1. Please read the rules on SDK and Recovery files for all systems. There are legal differences between direct links and links to other sites. Please read the rules to understand the difference between a download and a link. Dismissing this notice will acknowledge you are aware of the rules.
  2. File sharing rules have changed please read the rules again. Primary changes involve Xbox 360 and PlayStation 4. Dismissal of this notice is a recognition of the change of rules.

ACCLAIM'S complete file archive rescued

Discussion in 'File Downloads - Share and Request' started by ASSEMbler, Mar 30, 2007.

  1. ping

    ping Guest

    This thread caught my attention just now and I would like to share my
    thoughts on this process. Excuse me if I repeat some things that have been
    said before. Also I'm expecting to see some 'who the heck is that guy'
    replies: yes I am new around here.

    As the amount of data is indeed quite massive the structuring does indeed
    require good organization. Merely having the files online won't help much.
    Factors that have to be taken into account which I can think of right now
    are hardware, operating system, network, organizing the collaboration,
    access/access-restrictions, documentation, software, responsiblities.
    I'll try to say something about each of these points.

    -------------------------------------------------
    (1) Hardware:
    -------------------------------------------------

    From what I could gather from reading the thread the server is a Dual-P3
    with 1.5GB of RAM and harddisks amounting to 280GB ("Two 80GB, a 40GB, a 160 GB").

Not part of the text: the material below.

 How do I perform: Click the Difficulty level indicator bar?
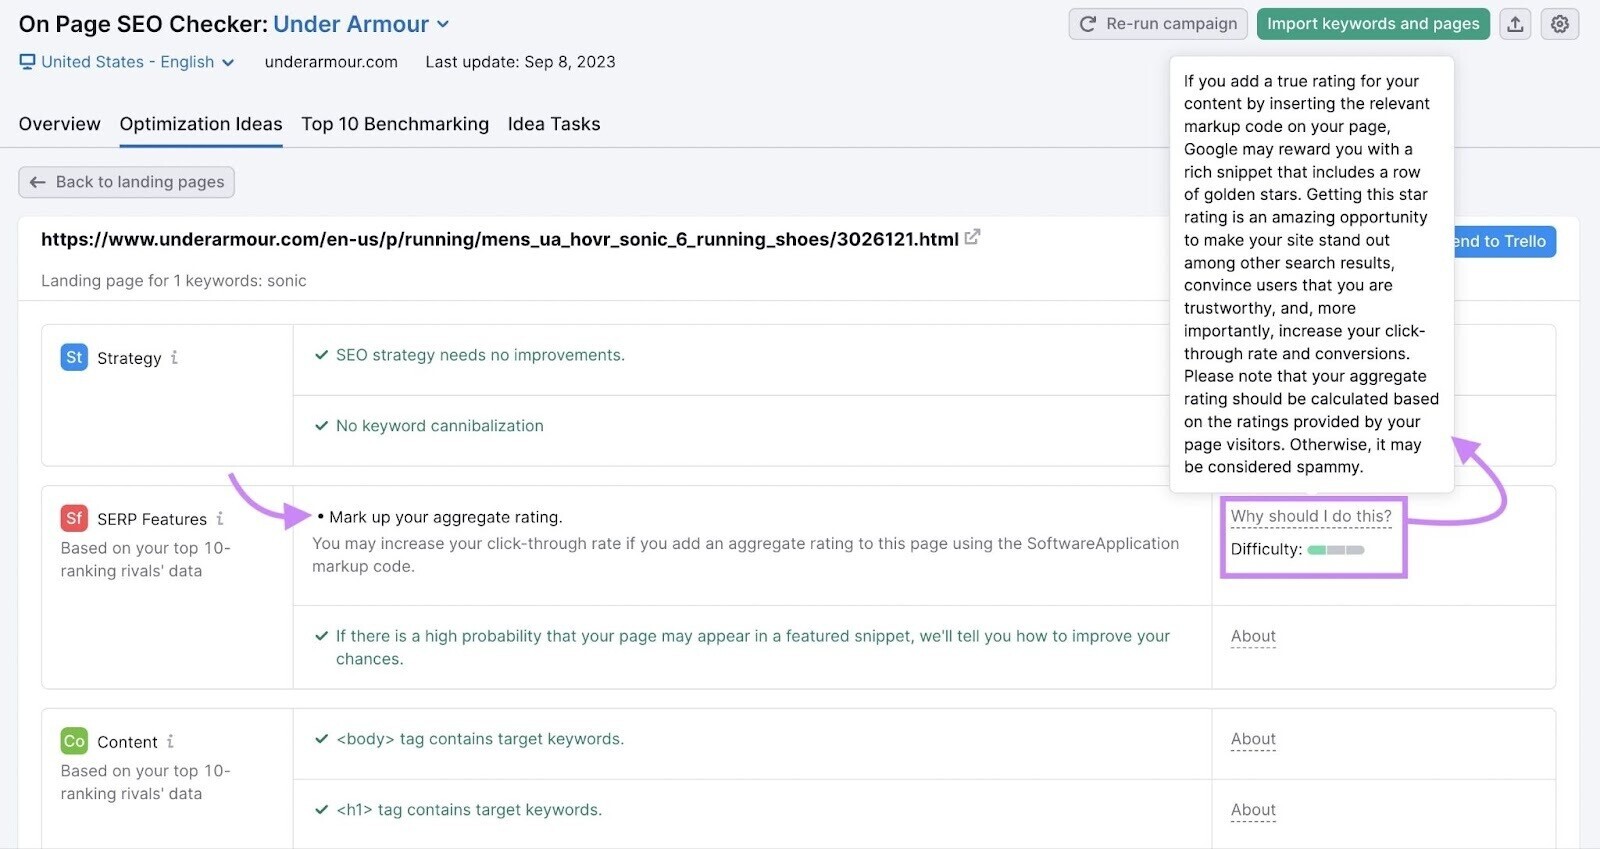[1336, 549]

    Given the vast amount of data to crawl through, I think the 280GB won't cut it.
    On the one hand one could argue, that it is not necessairy to have all the
    data available at one time, then again if the data is really completely unsorted,
    files belonging to one projects might be spread over various discs. If only parts
    are available it might be hard to fit those into context. I think several people
    have offered to submit either hardware of cash - might be a good idea to actually
    take use of these offers.

    As for the system power, it really depends on how the rest of the project is laid out,
    but a Dual-P3 could certainly be forced on his knees in such a scenario. However it
    really depends on how many accounts will be given out and which services will be provided/
    running on the system.

    -------------------------------------------------
    (2) Operating System
    -------------------------------------------------

    As for an operating system i'd strongly suggest to go for a Linux installation. This allows
    for easier remote configuration and administration. Also the necessairy software is available
    for free. Another point is, that the organization of the project will most certainly require
    a good deal of scripting which you certainly don't want to do with dos batch scripts. Lastly
    I'd claim that you are likely to yield better performance with a slim server-installation of
    redhat or SuSE than with, say Microsoft Server 2003. (But please lets not drift into a linux
    vs microsoft discussion)

    -------------------------------------------------
    (3) Network
    -------------------------------------------------

    Again the requirements here depend on the dimensions that the project shapes into. However I think
    that several mbits would be a must-have. If you have 10 people logged in going through/downloading
    data on a 1mbit line.. that would be rather uncomfortable.

    -------------------------------------------------
    (4) "collaboration / organization"
    -------------------------------------------------

    Once servers are setup and running the 'real fun' starts: Figuring out how to categorize/identify
    the big mess. For this process I have the following thoughts :

    (i) Global Index:

    First of all I would recommend to create a global index over all data. This would
    require to first uniquely label each available (physical) media. Each media is then scanned creating
    a file index, possibly with the following information:

    [media-id] [filename] [filesize] [md5 checksum] [file-type-guess]

    Where media-id is the just mentioned media-label. [file-type-guess] could be a combination
    of what *nix `file` command thinks of this and perhaps what ucon64 thinks. Although I expect
    that binaries, which ucon64 recognizes would be a clear minority of the files.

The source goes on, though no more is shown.